The NeuRx DPS RA/4 Respiratory Stimulation System is implanted through minimally invasive laparoscopic surgery and provides electrical stimulation to muscles and nerves that run through the diaphragm. This eliminates any direct contact with the phrenic nerve, allows all circuitry and electronics to remain outside the body, and provides direct, selective activation to each hemidiaphragm. According to manufacturer information, when stimulated by the NeuRx DPS, the diaphragm contracts, mimicking natural breathing and allowing air to fill the upper and lower parts of the lungs, rather than forcing air in with a mechanical ventilator. The device uses four electrodes implanted in the muscle of the diaphragm to electronically stimulate contraction; this stimulation allows the user to inhale. The DPS is lightweight and battery powered, eliminating the need for an external power source.

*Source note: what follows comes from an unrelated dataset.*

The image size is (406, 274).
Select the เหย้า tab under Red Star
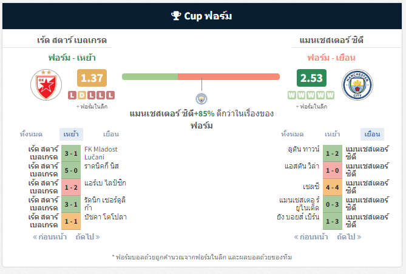point(71,134)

FDA clearance of the NeuRx device was primarily based on a prospective, nonrandomized, multicenter clinical trial that included 50 subjects throughout the U.S. and Canada (Onders, 2009). In the clinical trial, 98% of subjects with spinal cord injury were able to breathe normally for at least 4 hours following implantation of the device, while 50% have been able to completely eliminate their need for mechanical ventilation. The study inclusion criteria were:

Exclusion criteria were:

The study’s primary endpoint was to assess the ability of the NeuRx device to provide clinically acceptable tidal volume for at least 4 continuous hours of pacing. For a male subject, the tidal volume that is required to meet the basal metabolic requirement (VT-bmr) was defined as 7 ml/kg body weight. For a female subject, the VT-bmr was defined as 6 ml/kg body weight. The safety endpoint was to qualitatively assess the adverse event reports and compare these to a similar population. Secondary endpoints included reduction of dependence on mechanical ventilation and surgical implementation site independence. The study provided an average follow-up of 1.7 ± 1.4 years (median, 1.4; range 0.2-7.7). Overall, a total of 48 out of 50 subjects enrolled have been able to pace for longer than 4 consecutive hours while achieving tidal volumes greater than their basal metabolic requirements. At the end of the study period, 44 subjects were actively using the device. A total of 4 subjects died in the course of the study, and there were 11 incidents of aspiration and 3 incidents of upper airway obstruction that occurred in 3 subjects.

The length of the conditioning phase was variable. It ranged from 1 week for 18-20 year olds on mechanical ventilation for less than 1 year, to 14 weeks for 40-50 year olds on a ventilator for greater than 5 years. Use of the device for periods greater than 4 continuous hours a day occurred after a period of diaphragmatic conditioning that ranged from 1 week to several months. The study investigators concluded that this suggests that the use of the NeuRx DPS RA/4 Respiratory Stimulation System in individuals with high spinal cord injuries and stimulatable diaphragms may allow these subjects to be removed from the ventilator for at least 4 hours a day, provided that a mechanical ventilator is available at all times (as recommended in the labeling).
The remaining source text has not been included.